In unserem Dorf gab es eine Schule. Immerhin! Der Unterricht erfolgte in zwei unterschiedlichen Gebäuden, dem eigentlichen Schulhaus, in dem auch der Schuldirektor in der oberen Etage wohnte und es gab die sogenannte alte Steinbaracke. Hier wurden in einem Raum die Schüler der sechsten und fünften Klasse unterrichtet, weitere Klassenräume waren in diesem Gebäude nicht vorhanden. Das „große“ Schulhaus hatte auch nur zwei Klassenräume, hier lernten die Kinder der dritten und vierten Klasse. Komischerweise mussten die Erst- und Zweitklässler, die Kleinen also, ins Nachbardorf pilgern, welches zwei Kilometer entfernt war. Das dortige Schulhaus hatte einen Klassenraum, indem der Direktor alle Kinder unterrichtete. Natürlich wohnte der Lehrer auch in diesem Haus. Das war so üblich. Er konnte in Hausschuhen am Lehrertisch sitzen. Natürlich hatten auch die Kinder ihre Hausschuhe dabei oder sie behielten einfach ihre Rosshaarsocken an, die man in den Gummistiefeln trug, um nicht kalte Füße zu bekommen. War das Wetter schlecht und die Straße nass, also mit Schlamm bedeckt, dann trugen alle Menschen, egal ob Groß oder Klein Gummistiefel oder im Winter Filzstiefel. In der Regel fuhren alle Kinder mit einem Fahrrad zur Schule oder aber sie mussten zu Fuß los und eher aufstehen.

ZIEL DER ÜBUNG
Wie weit war laut dem Quellenauszug über die Dorfschule das Nachbardorf entfernt, in das die Erst- und Zweitklässler gehen mussten?

DIE DATENZEILEN
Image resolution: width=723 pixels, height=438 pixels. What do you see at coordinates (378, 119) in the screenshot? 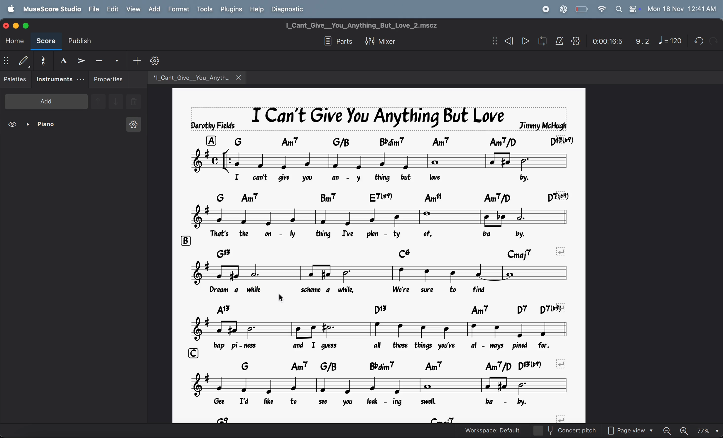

LÖSUNG DER AUFGABE
Zwei Kilometer.